In June, in the midst of the uprisings in Iran, I wrote an essay about the role of President Obama in global politics. I republish it, today, on this day of his Nobel Peace Prize speech, and am as hopeful and inspired this morning as I was then:

I'm not going to have enough time to get this all out this morning, but to start, I want to agree with folks like Fareed Zakaria and Zbig Brzezinski that the central dynamic driving global politics today is the "rise of the rest," or the powerful aspiration of the rising peoples and nations of the world to have their shot at a version of what we call the American Dream. That dynamic, which Barack Obama began to address in his Cairo speech, involves many other strands of history - the end of colonialism and the Cold War, the transformative cultural impact of globalization, rising standards of living around the world, the rapid spread of the Internet and mobile devices putting ever more powerful tools in the hands of the world's people, the emergence of a global Millennial Generation comfortable with these tools, more affluent and educated and globally aware than their parents, eager to seek a better life for themselves and their countries. 

Informing and inspiring this global transformation of course is the radical promise of equal opportunity for all offered by the America's founding fathers. Obama discussed it this way in his recent Cairo speech: 

....Just as Muslims do not fit a crude stereotype, America is not the crude stereotype of a self-interested empire. The United States has been one of the greatest sources of progress that the world has ever known. We were born out of revolution against an empire. We were founded upon the ideal that all are created equal, and we have shed blood and struggled for centuries to give meaning to those words - within our borders, and around the world. We are shaped by every culture, drawn from every end of the Earth, and dedicated to a simple concept: E pluribus unum: "Out of many, one."

......I know there has been controversy about the promotion of democracy in recent years, and much of this controversy is connected to the war in Iraq. So let me be clear: no system of government can or should be imposed upon one nation by any other.

That does not lessen my commitment, however, to governments that reflect the will of the people. Each nation gives life to this principle in its own way, grounded in the traditions of its own people. America does not presume to know what is best for everyone, just as we would not presume to pick the outcome of a peaceful election. But I do have an unyielding belief that all people yearn for certain things: the ability to speak your mind and have a say in how you are governed; confidence in the rule of law and the equal administration of justice; government that is transparent and doesn't steal from the people; the freedom to live as you choose. Those are not just American ideas, they are human rights, and that is why we will support them everywhere.

There is no straight line to realize this promise. But this much is clear: governments that protect these rights are ultimately more stable, successful and secure. Suppressing ideas never succeeds in making them go away. America respects the right of all peaceful and law-abiding voices to be heard around the world, even if we disagree with them. And we will welcome all elected, peaceful governments - provided they govern with respect for all their people.
----
_Problems:_
(A) Answer these from the Obama essay, one line each:
(i) In what month did the writer first write the essay?
(ii) Which two people does the writer agree with about the central dynamic driving global politics?
(iii) What Latin phrase does the quoted Cairo speech give, and how does the speech translate it?
(B) Retype the passage of the Obama essay starting at "There is no" and ending at "all their people.".
----
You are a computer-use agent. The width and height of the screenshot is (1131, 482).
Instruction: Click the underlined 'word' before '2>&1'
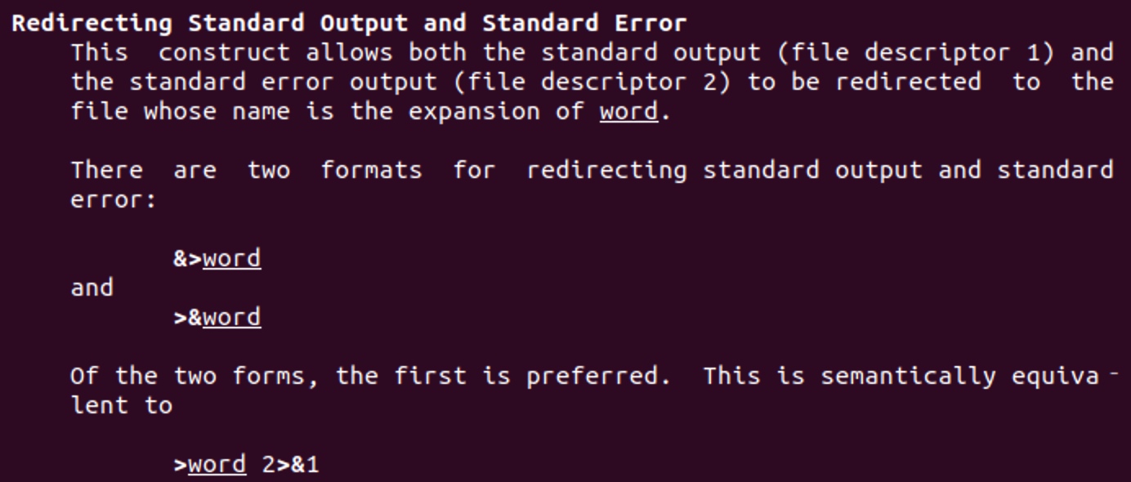click(x=217, y=464)
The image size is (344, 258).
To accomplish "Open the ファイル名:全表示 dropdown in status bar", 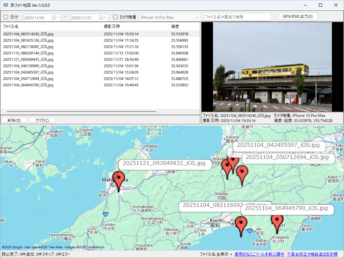I will [216, 254].
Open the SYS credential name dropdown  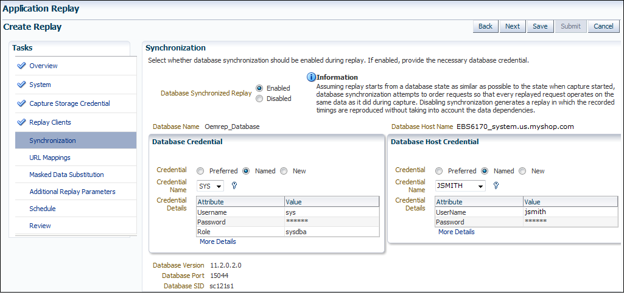point(210,186)
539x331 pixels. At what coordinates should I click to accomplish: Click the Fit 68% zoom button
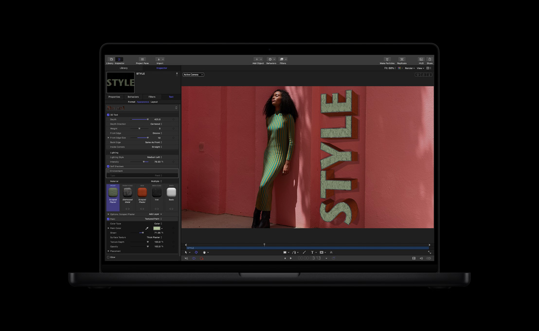point(389,68)
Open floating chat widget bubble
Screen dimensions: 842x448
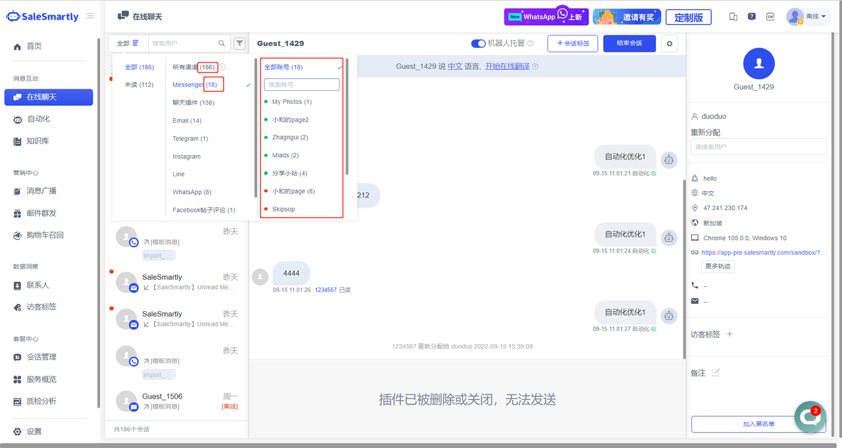(809, 416)
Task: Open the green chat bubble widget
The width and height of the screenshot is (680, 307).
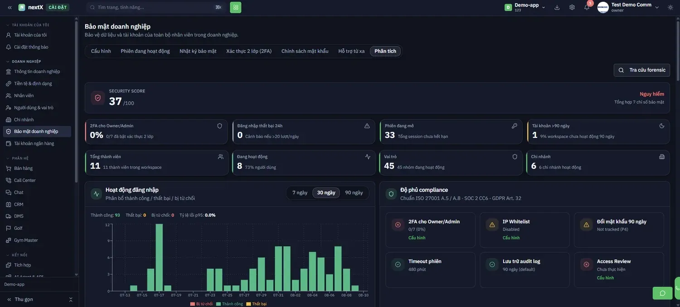Action: [662, 293]
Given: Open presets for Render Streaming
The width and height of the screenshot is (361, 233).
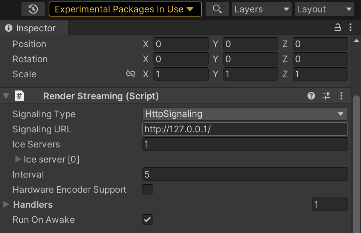Looking at the screenshot, I should point(326,96).
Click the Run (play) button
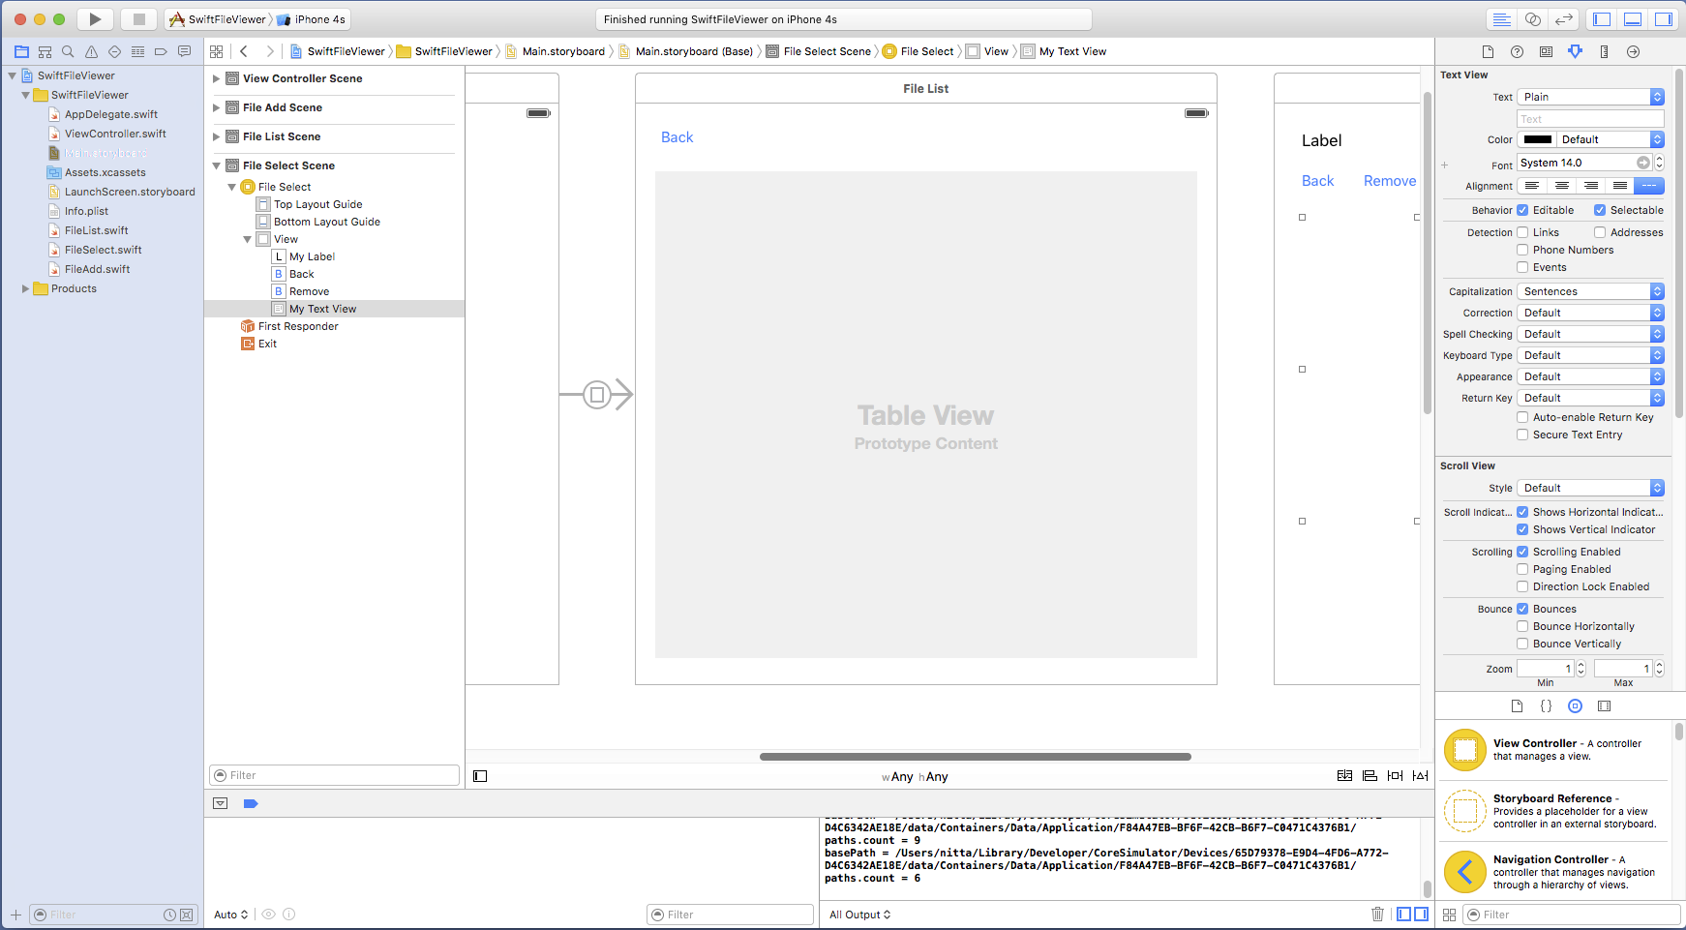This screenshot has width=1686, height=930. click(95, 19)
----
_Worked answers:_
(A)
(i) June
(ii) Fareed Zakaria and Zbig Brzezinski
(iii) E pluribus unum, "Out of many, one."

(B)
There is no straight line to realize this promise. But this much is clear: governments that protect these rights are ultimately more stable, successful and secure. Suppressing ideas never succeeds in making them go away. America respects the right of all peaceful and law-abiding voices to be heard around the world, even if we disagree with them. And we will welcome all elected, peaceful governments - provided they govern with respect for all their people.